EJERCICIOS POR RESOLVER.
A) Indica si cada afirmación concuerda con el pasaje sobre el paseo junto al Hudson, respondiendo sí o no y citando textualmente las palabras del pasaje que lo deciden: (i) la caminata dura una hora y media; (ii) los gansos nadan en dos grupos de cuatro; (iii) el Transfer Bridge está en la calle 60.
B) Devuelve sin cambios todo lo que va en el pasaje sobre el paseo junto al Hudson desde "Pasan ciclistas, corredores, caminantes." hasta "misma impecable formación.", ambos incluidos.

PASAJE PROPUESTO.
----------

Camino durante una hora y media por la orilla del Hudson: cuarenta y tantas calles de ida, luego de vuelta. La corriente del río forma pequeñas olas que una brisa contraria riza ligeramente hacia atrás. Nueve gansos nadan dejándose a llevar en perfecta formación, en tres grupos de tres. Una gaviota se lanza en picado hacia el agua y vuelve a elevarse llevando en el pico el relámpago de un pez que brilla al sol con un reflejo metálico. El río arrastra cerca de la orilla millares o millones de hojas que al empaparse se sumergen bajo el agua de color de barro. También grandes troncos de árboles que tienen algo de caimanes varados bajo la superficie. Voy muy deprisa pero en las zonas de sombra la brisa fría me traspasa la ropa de deporte y me entumece las manos. Uno dos, uno dos, el ritmo binario de la caminata, el aire marino hinchando el pecho, rozando al entrar y salir las aletas de la nariz. A mi espalda, a lo lejos, queda el puente George Washington. Por delante tengo una alta ruina de metales oxidados que se hunde a medias en el agua, con un efecto magnífico de ruina industrial: una antigua instalación ferroviaria, el Transfer Bridge de la calle 60, último resto de la gran terminal de trenes de mercancías que hubo en este lugar. Hay engranajes, escaleras de hierro, chimeneas, una caseta en lo más alto, todo comido por el óxido. Con una desenvoltura muy americana, muy neoyorquina, en lugar de retirar ese armazón lo han dejado formando parte del paisaje del río, hundiéndose lentamente en él, rodeado por grandes haces de pilones que en otro tiempo sostuvieron un muelle.

Pasan ciclistas, corredores, caminantes.  Y sobre mi cabeza, gaviotas, un halcón peregrino, helicópteros, aviones que siguen el río en dirección al aeropuerto de La Guardia. El paseo se extiende por el sur hacia la punta de la isla y por el norte hacia el puente George Washington, junto al cual hay un antiguo faro preservado intacto. Los nueve gansos se han echado a volar en la misma impecable formación.

----------

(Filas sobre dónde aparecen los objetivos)

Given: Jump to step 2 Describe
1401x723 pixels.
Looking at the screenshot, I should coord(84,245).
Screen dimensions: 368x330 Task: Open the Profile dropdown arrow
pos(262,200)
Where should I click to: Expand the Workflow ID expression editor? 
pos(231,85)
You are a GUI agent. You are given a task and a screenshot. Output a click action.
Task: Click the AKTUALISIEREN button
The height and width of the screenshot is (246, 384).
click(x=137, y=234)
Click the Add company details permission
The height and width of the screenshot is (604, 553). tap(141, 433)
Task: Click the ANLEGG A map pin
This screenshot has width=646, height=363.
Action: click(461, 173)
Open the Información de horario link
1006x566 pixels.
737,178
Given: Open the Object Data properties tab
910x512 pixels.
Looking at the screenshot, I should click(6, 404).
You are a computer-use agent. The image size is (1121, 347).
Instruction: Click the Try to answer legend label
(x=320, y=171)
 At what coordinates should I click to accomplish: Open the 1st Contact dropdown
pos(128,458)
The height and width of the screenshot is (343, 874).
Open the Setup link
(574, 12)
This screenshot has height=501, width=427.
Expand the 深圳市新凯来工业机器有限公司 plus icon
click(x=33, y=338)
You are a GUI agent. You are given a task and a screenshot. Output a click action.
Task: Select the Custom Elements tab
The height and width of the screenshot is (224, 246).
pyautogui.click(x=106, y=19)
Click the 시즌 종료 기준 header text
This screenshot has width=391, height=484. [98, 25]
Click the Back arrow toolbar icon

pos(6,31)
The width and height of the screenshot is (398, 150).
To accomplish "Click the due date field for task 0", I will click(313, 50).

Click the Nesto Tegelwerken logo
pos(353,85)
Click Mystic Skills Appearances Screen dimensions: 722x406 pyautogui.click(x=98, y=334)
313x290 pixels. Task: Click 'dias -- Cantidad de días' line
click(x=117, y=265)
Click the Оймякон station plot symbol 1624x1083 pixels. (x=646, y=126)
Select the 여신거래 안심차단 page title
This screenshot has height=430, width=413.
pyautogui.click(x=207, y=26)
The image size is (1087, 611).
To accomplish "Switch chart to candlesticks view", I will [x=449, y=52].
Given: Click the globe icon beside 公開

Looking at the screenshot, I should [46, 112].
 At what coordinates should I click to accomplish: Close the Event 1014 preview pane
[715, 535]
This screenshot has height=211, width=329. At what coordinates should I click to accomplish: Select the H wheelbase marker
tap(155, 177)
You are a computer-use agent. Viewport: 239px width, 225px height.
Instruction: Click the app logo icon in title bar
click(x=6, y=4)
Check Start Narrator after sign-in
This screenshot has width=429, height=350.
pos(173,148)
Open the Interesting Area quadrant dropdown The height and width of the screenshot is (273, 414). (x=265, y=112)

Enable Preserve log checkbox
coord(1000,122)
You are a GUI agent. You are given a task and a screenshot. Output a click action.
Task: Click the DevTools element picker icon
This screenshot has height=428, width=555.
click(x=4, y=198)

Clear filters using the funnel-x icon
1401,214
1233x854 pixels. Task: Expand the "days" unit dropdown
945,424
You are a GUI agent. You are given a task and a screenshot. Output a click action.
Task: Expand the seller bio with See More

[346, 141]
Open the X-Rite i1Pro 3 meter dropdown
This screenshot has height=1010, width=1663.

----------

RESULTADOS POR TAREA.
A)
(i) Sí: "Camino durante una hora y media por la orilla del Hudson".
(ii) No: "Nueve gansos nadan dejándose a llevar en perfecta formación, en tres grupos de tres".
(iii) Sí: "el Transfer Bridge de la calle 60".

B)
Pasan ciclistas, corredores, caminantes.  Y sobre mi cabeza, gaviotas, un halcón peregrino, helicópteros, aviones que siguen el río en dirección al aeropuerto de La Guardia. El paseo se extiende por el sur hacia la punta de la isla y por el norte hacia el puente George Washington, junto al cual hay un antiguo faro preservado intacto. Los nueve gansos se han echado a volar en la misma impecable formación.